Wednesday, September 22, 2010

Bono: Buying cookies for the starving millions

It's easy to point and scoff at Bono, but you'd have to admit, looking at the figures from the ONE charity quoted by the New York Post, that he knows how to get charitable donations in:

The Bono nonprofit took in $14,993,873 in public donations in 2008, the latest year for which tax records are available.
Fourteen million dollars. Blimey, that's a lot of cash. That'll help with the whole eradicating poverty and fighting Aids battle, right?
Of that, $184,732 was distributed to three charities, according to the IRS filing.
Hang on a moment... what? That's about one per cent of the total. Really?
Meanwhile, more than $8 million was spent on executive and employee salaries.
The rest seems to have been pissed away on press packs and marketing, like the little stash sent to journalists covering the UN Summit on the Millennium Development Goals:
The items were part of a pricey pile of puzzling loot, which [alongside a cookie] also included a $15 bag of Starbucks coffee, a $15 Moleskine leather notebook, a $20 water bottle and a plastic ruler.
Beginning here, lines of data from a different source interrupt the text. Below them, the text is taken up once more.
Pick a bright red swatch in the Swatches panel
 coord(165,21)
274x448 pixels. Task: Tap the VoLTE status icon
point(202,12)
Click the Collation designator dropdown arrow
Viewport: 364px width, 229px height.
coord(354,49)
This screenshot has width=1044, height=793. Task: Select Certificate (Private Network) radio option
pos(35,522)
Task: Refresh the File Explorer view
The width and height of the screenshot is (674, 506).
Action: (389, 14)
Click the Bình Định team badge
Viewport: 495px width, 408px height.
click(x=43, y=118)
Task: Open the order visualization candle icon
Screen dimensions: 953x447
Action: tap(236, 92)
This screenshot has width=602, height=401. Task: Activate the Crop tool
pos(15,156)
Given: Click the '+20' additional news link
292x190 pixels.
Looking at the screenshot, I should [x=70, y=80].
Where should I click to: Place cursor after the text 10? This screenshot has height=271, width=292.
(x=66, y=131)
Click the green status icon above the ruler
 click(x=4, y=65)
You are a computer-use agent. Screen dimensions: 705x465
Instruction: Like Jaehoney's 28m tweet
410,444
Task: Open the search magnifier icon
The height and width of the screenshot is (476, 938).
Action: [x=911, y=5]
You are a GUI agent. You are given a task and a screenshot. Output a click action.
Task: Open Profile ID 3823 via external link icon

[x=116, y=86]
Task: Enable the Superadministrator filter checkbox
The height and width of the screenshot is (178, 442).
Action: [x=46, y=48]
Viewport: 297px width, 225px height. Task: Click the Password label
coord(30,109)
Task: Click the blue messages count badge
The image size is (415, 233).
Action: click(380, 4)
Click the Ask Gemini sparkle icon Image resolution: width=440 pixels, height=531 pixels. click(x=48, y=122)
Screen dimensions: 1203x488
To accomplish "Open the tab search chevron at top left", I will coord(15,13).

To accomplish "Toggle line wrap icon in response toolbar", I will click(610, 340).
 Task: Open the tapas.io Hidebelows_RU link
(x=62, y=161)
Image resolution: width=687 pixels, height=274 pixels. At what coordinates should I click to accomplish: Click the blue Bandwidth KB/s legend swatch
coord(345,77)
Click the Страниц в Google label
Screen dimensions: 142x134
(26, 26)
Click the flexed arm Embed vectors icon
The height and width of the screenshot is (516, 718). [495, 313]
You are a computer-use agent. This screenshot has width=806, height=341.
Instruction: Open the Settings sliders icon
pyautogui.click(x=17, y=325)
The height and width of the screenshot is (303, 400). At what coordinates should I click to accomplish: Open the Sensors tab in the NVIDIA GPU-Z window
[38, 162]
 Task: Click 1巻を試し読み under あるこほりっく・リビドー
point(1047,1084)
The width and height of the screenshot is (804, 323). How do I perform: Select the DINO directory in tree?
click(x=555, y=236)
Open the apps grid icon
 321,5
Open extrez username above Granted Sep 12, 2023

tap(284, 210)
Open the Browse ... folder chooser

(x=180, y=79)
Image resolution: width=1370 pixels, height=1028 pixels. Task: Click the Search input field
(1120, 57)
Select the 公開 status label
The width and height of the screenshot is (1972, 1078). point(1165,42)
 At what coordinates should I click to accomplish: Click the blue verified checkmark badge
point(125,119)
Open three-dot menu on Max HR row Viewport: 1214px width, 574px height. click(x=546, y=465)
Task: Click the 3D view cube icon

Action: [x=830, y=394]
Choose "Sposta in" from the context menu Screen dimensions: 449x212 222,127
The stash came in four, oversized shoe boxes, delivered one at a time via expensive messenger.
One's defence is that it is an advocacy group, rather than doing charity work. It does say that on its website:
At ONE, we believe the fight against poverty is not about charity, but about justice and equality.At ONE, we believe the fight against poverty is not about charity, but about justice and equality.
Although it also is, erm, a charity in part:
One.org is a project of ONE Action, which is an advocacy organization under Section 501(c)(4) of the United States Internal Revenue Code. ONE Action seeks to raise public awareness about the issues of global poverty, hunger and disease and to ask our leaders to do more to fight these problems in developing countries. The ONE Campaign is our related Section 501(c)(3) charitable and educational organization.
So, it's not about charity, but it has a charitable organization. That's clear, then.

There's nothing constitutionally wrong about what One is doing, but that suggests there's a problem with the way One is constituted.

A grassroots advocacy campaign. Which takes in donations and turns them into free, expensive swag for journalists. Millions of dollars spent advocating writers have a nice coffee break with a delicious cookie. All a little rum, isn't it?